Faith bundled up her work as if it were one of her children being exposed to noxious fumes, and scurried off, leaving me and Herb isolated at one end of the table.
"Thank you," he said. "Ms. Fairchild, was it?"
"Keely." I dug in my messenger bag for another business card and handed it to him. "Tell me a bit about your cousin's quilts."
"I don't know much." He adjusted the placement of the chair next to me and settled into it. "I just know she's got lots of them, and it's up to me to figure out what to do with them all. I'm the only one left in our family, I'm afraid."
"I'd be glad to take a preliminary look at the quilts to see whether they're worth doing in-depth appraisals."
"Oh, I'm sure they are," Herb said. "She's been selling them online, supporting herself nicely for almost ten years now."
"Let me check my schedule." I scrolled through the calendar on my smartphone. Business had really been picking up, both through the Danger Cove Historical Museum's new acquisition program and assorted referrals to private collectors. Still, it wasn't like when I was a trial lawyer and every minute of my day, stretching out for the next six months, was fully booked. I had to finish up a major project for the museum in the next few days, but after that my schedule was fairly light. "How about Monday? I could spend as much time with the quilts as you need then."
"Nothing sooner?" he said. "It's just that I'd really like to be able to give the attorney a rough idea of what the quilts are worth. She said she needed an estimate—even a guesstimate is fine, but I can't even do that much myself—in order to file the preliminary paperwork."
I wasn't in any real rush to finish my appliqué block, and Dee would understand if I left the guild meeting early to do something related to quilting, especially since it would also give me the chance to make an appointment with Jack Condor. "The only unscheduled time I have this week is in the next couple of hours. I couldn't do anything major in that timeframe, but I could at least get an idea of the scope of the project and let you know what I would charge if you decide to hire me."

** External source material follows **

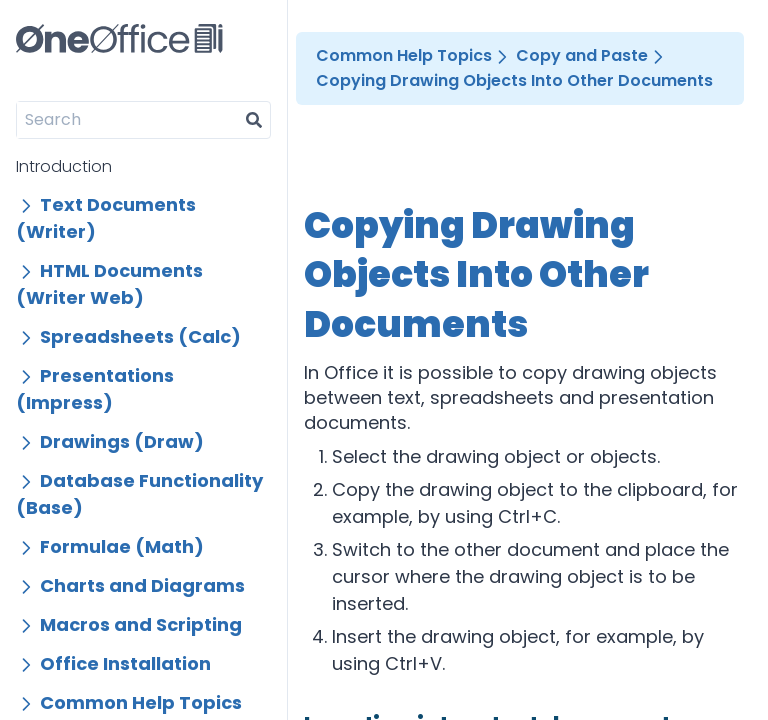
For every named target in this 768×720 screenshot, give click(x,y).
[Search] (127, 120)
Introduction (64, 166)
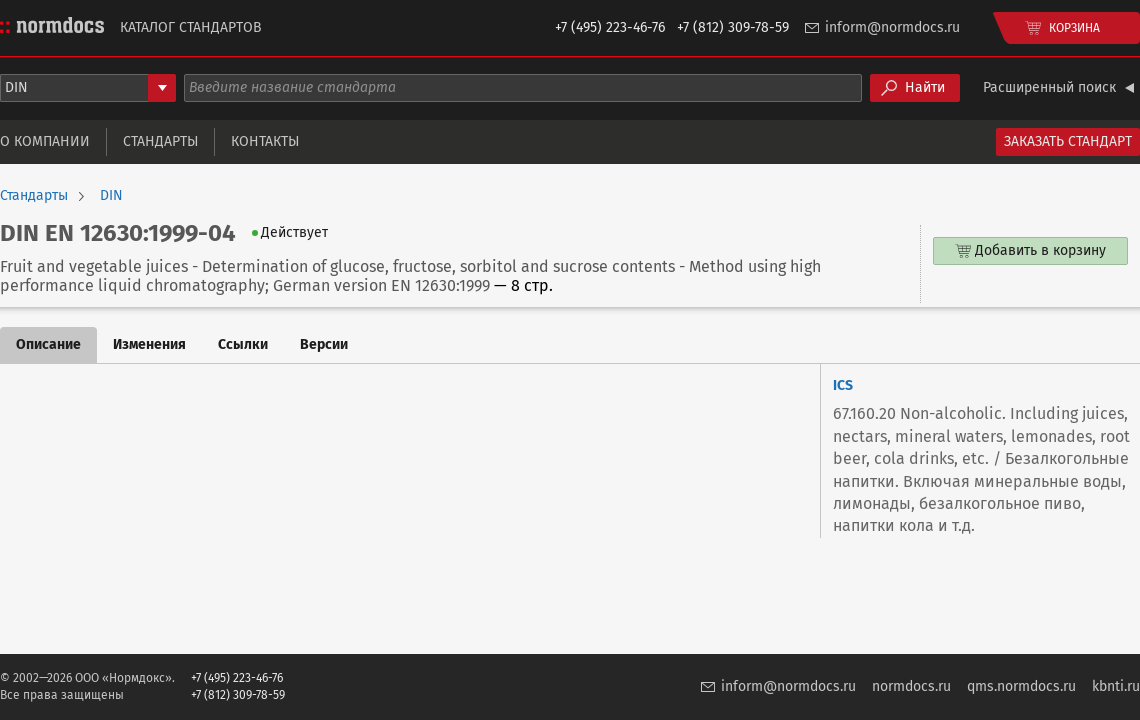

Herb jumped to his feet. "That would be perfect. I'll text the address to the phone number on your card."
"I need a few minutes to wrap up what I'm doing here," I said. "Why don't I meet you there in half an hour?"
Herb gave me his phone number to add to my contacts list before he left. I had to force myself to move slowly and not haphazardly stuff my fabric and other supplies into the carrying case. It wouldn't be good for my reputation if I looked as pleased as I felt about having an excuse to skip out early on my first lesson in quiltmaking.